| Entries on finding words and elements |
** start **

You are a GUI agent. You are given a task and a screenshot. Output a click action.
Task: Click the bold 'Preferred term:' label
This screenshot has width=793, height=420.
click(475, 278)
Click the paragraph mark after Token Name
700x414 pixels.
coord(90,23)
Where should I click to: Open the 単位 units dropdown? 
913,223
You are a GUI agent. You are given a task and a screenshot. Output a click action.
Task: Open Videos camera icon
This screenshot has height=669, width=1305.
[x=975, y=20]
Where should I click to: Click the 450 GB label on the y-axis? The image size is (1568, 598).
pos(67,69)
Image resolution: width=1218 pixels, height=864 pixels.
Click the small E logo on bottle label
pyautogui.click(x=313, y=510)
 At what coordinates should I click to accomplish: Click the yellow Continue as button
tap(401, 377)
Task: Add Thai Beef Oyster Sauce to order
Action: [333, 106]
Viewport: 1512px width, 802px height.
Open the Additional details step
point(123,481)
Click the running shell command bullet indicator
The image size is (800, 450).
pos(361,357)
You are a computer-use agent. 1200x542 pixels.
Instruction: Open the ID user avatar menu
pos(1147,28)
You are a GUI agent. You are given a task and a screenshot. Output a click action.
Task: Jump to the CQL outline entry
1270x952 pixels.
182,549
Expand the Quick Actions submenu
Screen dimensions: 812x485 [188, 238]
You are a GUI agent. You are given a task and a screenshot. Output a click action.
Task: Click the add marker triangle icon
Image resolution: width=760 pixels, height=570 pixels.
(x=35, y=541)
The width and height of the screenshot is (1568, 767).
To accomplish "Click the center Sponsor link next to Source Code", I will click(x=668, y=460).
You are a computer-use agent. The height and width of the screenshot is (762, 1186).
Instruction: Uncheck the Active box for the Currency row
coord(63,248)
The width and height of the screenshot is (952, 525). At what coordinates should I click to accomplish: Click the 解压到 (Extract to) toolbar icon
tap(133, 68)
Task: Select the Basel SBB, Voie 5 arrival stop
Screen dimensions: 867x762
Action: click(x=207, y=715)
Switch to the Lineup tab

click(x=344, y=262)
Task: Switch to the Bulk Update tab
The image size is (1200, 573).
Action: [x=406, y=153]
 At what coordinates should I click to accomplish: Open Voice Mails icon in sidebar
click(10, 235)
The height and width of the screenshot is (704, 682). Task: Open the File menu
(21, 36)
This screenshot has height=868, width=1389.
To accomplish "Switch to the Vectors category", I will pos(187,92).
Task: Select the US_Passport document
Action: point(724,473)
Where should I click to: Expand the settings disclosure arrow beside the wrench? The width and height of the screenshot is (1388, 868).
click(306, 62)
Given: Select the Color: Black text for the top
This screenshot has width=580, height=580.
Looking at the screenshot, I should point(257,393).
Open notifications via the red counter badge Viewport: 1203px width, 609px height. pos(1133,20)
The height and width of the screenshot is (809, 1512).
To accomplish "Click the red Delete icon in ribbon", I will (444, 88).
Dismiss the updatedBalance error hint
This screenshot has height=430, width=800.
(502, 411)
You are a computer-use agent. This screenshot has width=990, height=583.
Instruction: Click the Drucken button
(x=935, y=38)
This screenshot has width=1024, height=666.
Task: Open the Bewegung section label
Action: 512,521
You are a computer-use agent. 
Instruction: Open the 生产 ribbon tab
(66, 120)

** end **

| Exercise requirements |
Reproduce all of the items above line for line, with no changes of any kind.

| Answer to this task |
You are a GUI agent. You are given a task and a screenshot. Output a click action.
Task: Click the bold 'Preferred term:' label
This screenshot has width=793, height=420.
click(475, 278)
Click the paragraph mark after Token Name
700x414 pixels.
coord(90,23)
Where should I click to: Open the 単位 units dropdown? 
913,223
You are a GUI agent. You are given a task and a screenshot. Output a click action.
Task: Open Videos camera icon
This screenshot has height=669, width=1305.
[x=975, y=20]
Where should I click to: Click the 450 GB label on the y-axis? The image size is (1568, 598).
pos(67,69)
Image resolution: width=1218 pixels, height=864 pixels.
Click the small E logo on bottle label
pyautogui.click(x=313, y=510)
 At what coordinates should I click to accomplish: Click the yellow Continue as button
tap(401, 377)
Task: Add Thai Beef Oyster Sauce to order
Action: [333, 106]
Viewport: 1512px width, 802px height.
Open the Additional details step
point(123,481)
Click the running shell command bullet indicator
The image size is (800, 450).
pos(361,357)
You are a computer-use agent. 1200x542 pixels.
Instruction: Open the ID user avatar menu
pos(1147,28)
You are a GUI agent. You are given a task and a screenshot. Output a click action.
Task: Jump to the CQL outline entry
1270x952 pixels.
182,549
Expand the Quick Actions submenu
Screen dimensions: 812x485 [188, 238]
You are a GUI agent. You are given a task and a screenshot. Output a click action.
Task: Click the add marker triangle icon
Image resolution: width=760 pixels, height=570 pixels.
(x=35, y=541)
The width and height of the screenshot is (1568, 767).
To accomplish "Click the center Sponsor link next to Source Code", I will click(x=668, y=460).
You are a computer-use agent. The height and width of the screenshot is (762, 1186).
Instruction: Uncheck the Active box for the Currency row
coord(63,248)
The width and height of the screenshot is (952, 525). At what coordinates should I click to accomplish: Click the 解压到 (Extract to) toolbar icon
tap(133, 68)
Task: Select the Basel SBB, Voie 5 arrival stop
Screen dimensions: 867x762
Action: click(x=207, y=715)
Switch to the Lineup tab

click(x=344, y=262)
Task: Switch to the Bulk Update tab
The image size is (1200, 573).
Action: [x=406, y=153]
 At what coordinates should I click to accomplish: Open Voice Mails icon in sidebar
click(10, 235)
The height and width of the screenshot is (704, 682). Task: Open the File menu
(21, 36)
This screenshot has height=868, width=1389.
To accomplish "Switch to the Vectors category", I will pos(187,92).
Task: Select the US_Passport document
Action: point(724,473)
Where should I click to: Expand the settings disclosure arrow beside the wrench? The width and height of the screenshot is (1388, 868).
click(306, 62)
Given: Select the Color: Black text for the top
This screenshot has width=580, height=580.
Looking at the screenshot, I should point(257,393).
Open notifications via the red counter badge Viewport: 1203px width, 609px height. pos(1133,20)
The height and width of the screenshot is (809, 1512).
To accomplish "Click the red Delete icon in ribbon", I will (444, 88).
Dismiss the updatedBalance error hint
This screenshot has height=430, width=800.
(502, 411)
You are a computer-use agent. This screenshot has width=990, height=583.
Instruction: Click the Drucken button
(x=935, y=38)
This screenshot has width=1024, height=666.
Task: Open the Bewegung section label
Action: 512,521
You are a computer-use agent. 
Instruction: Open the 生产 ribbon tab
(66, 120)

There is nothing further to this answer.